-- Start of SELECTED EXTRACT --

You will need to put your system to sleep after SoC Watch starts, as the monitoring duration is only 60 seconds here. SoC Watch can do it for you and manage the sleep state, but only if you have a "button" driver bundled with Windows Driver Kit...

What you want to see afterward is something like this:

================
PCH SLP-S0 State
================

The residency reported below could under-report the actual SLP-S0 time when PMC clock throttling occurs.

PCH SLP-S0 State Summary: Residency (Percentage and Time)
PCH SLP-S0 States, PCH Residency (%), PCH Residency (msec)
-----------------, -----------------, --------------------
Not in SLP-S0    , 17.59            , 23788.75            
SLP-S0           , 82.41            , 111462.54           

The above information means Platform Controller Hub (PCH or "Southbridge") is happy and confirms S0! Getting the PCH to do so is one of the hardest things to achieve as PCH will not do it until all components connected to it and cleared for "Connected Standby" are in some approved sleep state (D3, D3Cold, etc.). Good Luck :)

Same goes for the CPU Package:

Package C-State Summary: Residency (Percentage and Time)
C-State, CPU/Package_0 Residency (%), CPU/Package_0 Residency (msec)
-------, ---------------------------, ------------------------------
PC0    , 5.59                       , 7564.95                       
PC2    , 6.80                       , 9198.01                       
PC3    , 0.44                       , 590.81                        
PC6    , 0.17                       , 233.36                        
PC7    , 0.06                       , 76.72                         
PC8    , 0.90                       , 1212.08                       
PC9    , 3.64                       , 4922.83                       
PC10   , 82.40                      , 111452.62                     

Since this was a short session (total: 135s, out of which system was sleeping some ~111s), you see 82.4% time spent in the C10 state. We want this to be 99% or close to it if we are talking about long sleep intervals. On this system, after the patch, it is sure to happen.

-- End of SELECTED EXTRACT --

### TASKS TO PERFORM
1 - According to the SoC Watch excerpt, how long is the monitoring duration?
2 - List every C-state that appears in the package C-state summary of the SoC Watch excerpt.
3 - In the SoC Watch excerpt, retype the part that opens with the words containing "The residency reported" and closes with "C-State Summary: Residency (Percentage and Time)".

-- Start of MATERIAL SHOWN --

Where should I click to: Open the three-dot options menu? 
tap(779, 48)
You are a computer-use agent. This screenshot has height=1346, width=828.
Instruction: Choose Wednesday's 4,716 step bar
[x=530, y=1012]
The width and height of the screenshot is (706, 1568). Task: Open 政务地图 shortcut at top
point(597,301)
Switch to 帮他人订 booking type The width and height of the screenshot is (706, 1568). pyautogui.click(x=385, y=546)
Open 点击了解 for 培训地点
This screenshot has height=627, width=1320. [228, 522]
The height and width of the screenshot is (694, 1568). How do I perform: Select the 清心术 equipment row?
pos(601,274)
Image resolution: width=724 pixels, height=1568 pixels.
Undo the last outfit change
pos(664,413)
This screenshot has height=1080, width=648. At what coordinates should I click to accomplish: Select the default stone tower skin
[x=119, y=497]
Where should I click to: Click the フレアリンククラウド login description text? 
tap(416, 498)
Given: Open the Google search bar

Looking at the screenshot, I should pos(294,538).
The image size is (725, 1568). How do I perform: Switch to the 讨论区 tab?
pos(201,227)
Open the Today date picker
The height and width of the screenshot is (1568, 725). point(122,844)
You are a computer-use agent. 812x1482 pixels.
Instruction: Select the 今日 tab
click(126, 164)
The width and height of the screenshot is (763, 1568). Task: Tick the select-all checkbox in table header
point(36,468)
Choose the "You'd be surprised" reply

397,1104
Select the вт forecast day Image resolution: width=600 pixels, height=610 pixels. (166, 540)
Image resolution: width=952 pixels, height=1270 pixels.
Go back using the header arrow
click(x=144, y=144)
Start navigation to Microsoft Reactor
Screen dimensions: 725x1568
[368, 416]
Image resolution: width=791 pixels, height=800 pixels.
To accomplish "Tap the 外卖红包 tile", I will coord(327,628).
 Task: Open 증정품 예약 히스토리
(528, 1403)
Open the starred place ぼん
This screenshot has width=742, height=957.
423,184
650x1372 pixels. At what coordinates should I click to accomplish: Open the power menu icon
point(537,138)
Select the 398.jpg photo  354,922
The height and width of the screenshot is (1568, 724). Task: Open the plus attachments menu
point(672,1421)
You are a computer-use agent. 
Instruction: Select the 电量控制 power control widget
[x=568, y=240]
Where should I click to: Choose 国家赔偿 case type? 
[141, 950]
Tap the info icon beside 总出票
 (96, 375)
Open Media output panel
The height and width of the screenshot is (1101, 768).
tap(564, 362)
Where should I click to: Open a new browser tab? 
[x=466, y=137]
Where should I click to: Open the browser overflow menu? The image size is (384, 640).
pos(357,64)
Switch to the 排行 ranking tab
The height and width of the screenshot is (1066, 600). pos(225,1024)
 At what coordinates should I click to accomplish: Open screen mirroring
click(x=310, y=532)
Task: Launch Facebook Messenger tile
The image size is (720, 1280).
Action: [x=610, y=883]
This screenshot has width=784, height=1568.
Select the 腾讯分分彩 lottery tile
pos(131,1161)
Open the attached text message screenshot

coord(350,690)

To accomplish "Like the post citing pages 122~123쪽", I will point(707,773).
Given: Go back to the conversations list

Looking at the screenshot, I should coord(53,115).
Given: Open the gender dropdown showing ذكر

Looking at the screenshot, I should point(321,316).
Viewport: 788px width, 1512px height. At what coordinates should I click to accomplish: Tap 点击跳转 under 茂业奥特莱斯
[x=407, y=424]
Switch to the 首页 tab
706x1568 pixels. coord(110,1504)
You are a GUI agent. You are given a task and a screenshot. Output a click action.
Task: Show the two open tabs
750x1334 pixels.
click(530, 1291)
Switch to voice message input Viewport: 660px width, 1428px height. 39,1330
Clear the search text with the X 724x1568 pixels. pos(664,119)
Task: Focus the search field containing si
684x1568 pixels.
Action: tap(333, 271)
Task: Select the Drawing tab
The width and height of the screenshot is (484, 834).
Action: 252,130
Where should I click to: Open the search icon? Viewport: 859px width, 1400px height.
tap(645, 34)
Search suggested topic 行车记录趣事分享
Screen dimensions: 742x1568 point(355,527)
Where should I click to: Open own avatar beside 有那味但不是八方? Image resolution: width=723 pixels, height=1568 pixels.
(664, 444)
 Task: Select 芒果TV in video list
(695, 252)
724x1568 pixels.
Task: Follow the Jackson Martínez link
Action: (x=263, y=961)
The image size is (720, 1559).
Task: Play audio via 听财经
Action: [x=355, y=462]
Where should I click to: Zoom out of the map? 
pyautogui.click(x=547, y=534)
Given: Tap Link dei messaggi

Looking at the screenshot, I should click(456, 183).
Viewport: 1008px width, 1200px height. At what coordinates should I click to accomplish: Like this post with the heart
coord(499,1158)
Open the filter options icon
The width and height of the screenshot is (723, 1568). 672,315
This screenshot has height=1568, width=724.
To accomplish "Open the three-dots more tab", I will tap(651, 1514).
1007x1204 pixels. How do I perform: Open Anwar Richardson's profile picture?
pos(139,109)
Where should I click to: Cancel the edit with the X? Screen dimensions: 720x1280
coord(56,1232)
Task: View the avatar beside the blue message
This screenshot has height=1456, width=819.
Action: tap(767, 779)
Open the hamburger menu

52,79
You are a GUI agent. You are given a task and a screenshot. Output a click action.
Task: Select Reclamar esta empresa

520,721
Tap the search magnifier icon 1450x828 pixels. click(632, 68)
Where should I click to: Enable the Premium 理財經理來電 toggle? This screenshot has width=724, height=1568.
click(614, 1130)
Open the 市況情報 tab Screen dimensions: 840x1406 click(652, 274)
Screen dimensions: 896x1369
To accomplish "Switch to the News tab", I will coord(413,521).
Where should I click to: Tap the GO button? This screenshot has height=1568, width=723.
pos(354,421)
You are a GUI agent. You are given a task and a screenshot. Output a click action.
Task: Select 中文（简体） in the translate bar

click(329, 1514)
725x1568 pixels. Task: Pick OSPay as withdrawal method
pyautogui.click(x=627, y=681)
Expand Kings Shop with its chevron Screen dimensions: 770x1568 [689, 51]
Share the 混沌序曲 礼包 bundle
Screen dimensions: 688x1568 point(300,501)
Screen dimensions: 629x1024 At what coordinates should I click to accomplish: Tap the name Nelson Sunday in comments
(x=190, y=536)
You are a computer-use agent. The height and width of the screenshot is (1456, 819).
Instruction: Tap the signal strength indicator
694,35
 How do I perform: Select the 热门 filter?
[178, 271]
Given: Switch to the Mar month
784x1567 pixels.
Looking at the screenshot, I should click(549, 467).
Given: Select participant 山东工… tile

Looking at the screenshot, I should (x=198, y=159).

-- End of MATERIAL SHOWN --

### SOLUTIONS PER TASK
1 - 60 seconds

2 - PC0, PC2, PC3, PC6, PC7, PC8, PC9, PC10

3 -
The residency reported below could under-report the actual SLP-S0 time when PMC clock throttling occurs.

PCH SLP-S0 State Summary: Residency (Percentage and Time)
PCH SLP-S0 States, PCH Residency (%), PCH Residency (msec)
-----------------, -----------------, --------------------
Not in SLP-S0    , 17.59            , 23788.75            
SLP-S0           , 82.41            , 111462.54           

The above information means Platform Controller Hub (PCH or "Southbridge") is happy and confirms S0! Getting the PCH to do so is one of the hardest things to achieve as PCH will not do it until all components connected to it and cleared for "Connected Standby" are in some approved sleep state (D3, D3Cold, etc.). Good Luck :)

Same goes for the CPU Package:

Package C-State Summary: Residency (Percentage and Time)